If you want to early-exit from a function with an error, you can use the bail! macro:

#![allow(unused)]
fn main() {
fn foo(parameter: &str) -> Result<()> {
    if !parameter.starts_with("p") {
        bail!("Parameter must start with a 'p'");
    }
}
}

panic!

Sometimes, you encounter conditions in your code that are so bad that your program can't possibly recover from them. In such a situation, it is often best to simply terminate the program, ideally printing an error message to the standard output. To do this, Rust provides the panic! macro. panic! immediately terminates the current programActually it terminates the thread that it is called from, but since we won't talk about threads until chapter 7, it's easier to understand this way for now. and prints an error message to the standard output (technically to stderr), along with information about where in the code the panic! happened. We can use it like so:

pub fn main() {
    panic!("Panic from main");
}

Run this example

Which gives the following output:

thread 'main' panicked at 'Panic from main', /app/example.rs:2:5
note: run with `RUST_BACKTRACE=1` environment variable to display a backtrace

panic! has an intimate relationship with the Result<T, E> and Option<T> types. Both types provide a method called unwrap(), which accesses the Ok(T) or Some(T) value directly without any pattern matching. In case that the Result<T, E> contains an Err(E) instead, or the Option<T> contains None, unwrap() will panic! and terminate the program.

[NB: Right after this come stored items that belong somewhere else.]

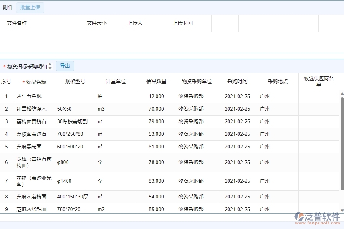The width and height of the screenshot is (344, 229).
Task: Click the 广州 cell of 荔枝面黄锈石
Action: pyautogui.click(x=264, y=121)
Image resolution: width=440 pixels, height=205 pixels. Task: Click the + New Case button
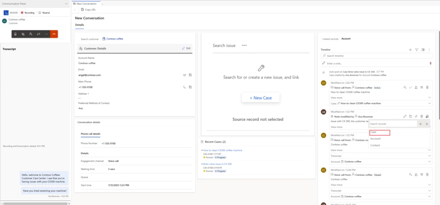[x=260, y=98]
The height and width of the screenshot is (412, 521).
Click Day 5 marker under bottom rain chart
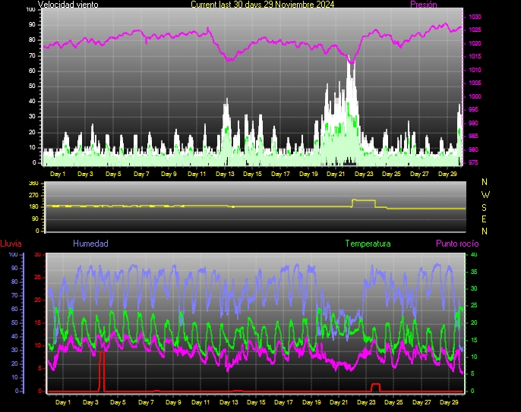coord(118,402)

It is tempting to use unwrap() because it often produces shorter code and skips all the nasty error handling business, but terminating a program is pretty extreme. You will see unwrap() being used mostly in example/prototype code, or in rare situations where you as a programmer know that an Option<T> will never contain None or a Result<T, E> will never contain Err(E). Apart from that, prefer pattern matching or functions such as map() or is_some()/is_ok() over unwrap().